Peu de gens connaissent l’histoire glaçante du poignard oublié par Jean-Marie Le Pen dans une maison de la Casbah d’Alger, dans la nuit du 3 mars 1957. Cette arme, marquée par l’atrocité, a été utilisée lors de la torture et de l’exécution d’Ahmed Moulay, un père de famille de 42 ans, sous les yeux terrifiés de son épouse et de leurs six enfants.
Cette nuit tragique, alors que Le Pen et ses hommes achevaient leur macabre besogne, ils laissèrent derrière eux le poignard, symbole de leur barbarie. Ahmed, le fils aîné de la victime, alors adolescent, eut le courage de le récupérer et de le cacher. Pendant quarante ans, il conserva cette pièce à la fois témoin et preuve de l’horreur, jusqu’à ce qu’il décide de la confier à la journaliste Florence Beaugé.
C’est grâce au travail rigoureux de Florence Beaugé, journaliste au Monde, que l’histoire de ce poignard est sortie de l’ombre. Florence, après avoir retrouvé Ahmed Moulay, recueillit son témoignage bouleversant. Ahmed lui relata comment, avec sa mère et ses frères et sœurs, il avait assisté à la torture brutale de son père, puis à son exécution. La journaliste emporta le poignard en France, mais cette démarche ne passa pas inaperçue. Jean-Marie Le Pen, furieux, intenta une action en diffamation contre Florence Beaugé et le journal Le Monde. Cependant, il perdit en première instance, en appel, et son pourvoi en cassation fut rejeté, confirmant ainsi la véracité des faits.

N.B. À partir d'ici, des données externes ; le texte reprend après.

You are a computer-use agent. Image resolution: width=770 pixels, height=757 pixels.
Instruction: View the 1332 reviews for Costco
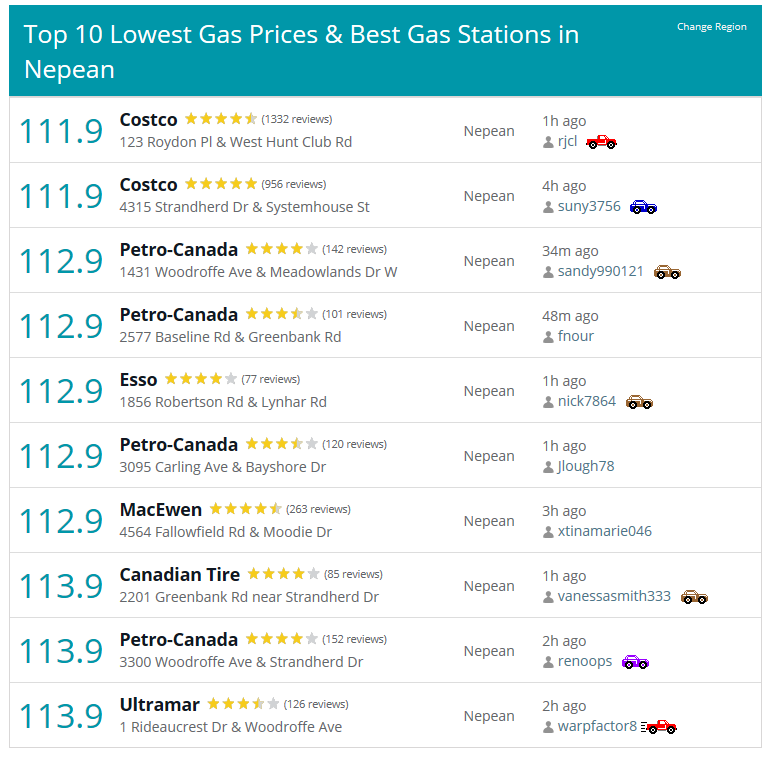tap(297, 119)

L’arme fut ensuite restituée à la famille Moulay, qui décida de la léguer au Musée National du Moudjahid à Alger, afin de préserver la mémoire de cette époque sombre. Ce poignard, qui avait appartenu aux Jeunesses hitlériennes, est aujourd’hui un témoignage puissant des exactions commises durant la Bataille d’Alger, où Jean-Marie Le Pen servit pendant trois mois sous les ordres du tristement célèbre commandant Paul Aussaresses.
Cette nuit du 3 mars 1957 fut aussi celle où Larbi Ben M’Hidi, figure emblématique de la Révolution algérienne, fut assassiné par Aussaresses, par strangulation. Les destins de ces hommes, broyés par l’engrenage colonial, s’entrecroisent dans une tragédie qui révèle l’inhumanité de la répression.
Surnommé "Borniol" à Alger, en référence à une célèbre maison de pompes funèbres, Le Pen traîne derrière lui un passé macabre. Un surnom qu’il doit à son rôle pendant la guerre de Suez en 1956, où il commandait une section de parachutistes chargée d’enterrer les cadavres des Égyptiens dans des fosses communes. Croque-mort au Caire, tortionnaire à Alger : ce sobriquet résume tristement son parcours.
Grâce à Florence Beaugé et à la détermination de la famille Moulay, l’histoire de ce poignard a trouvé sa place dans la mémoire collective. Il reste un symbole du combat pour la vérité et contre l’oubli des violences du colonialisme.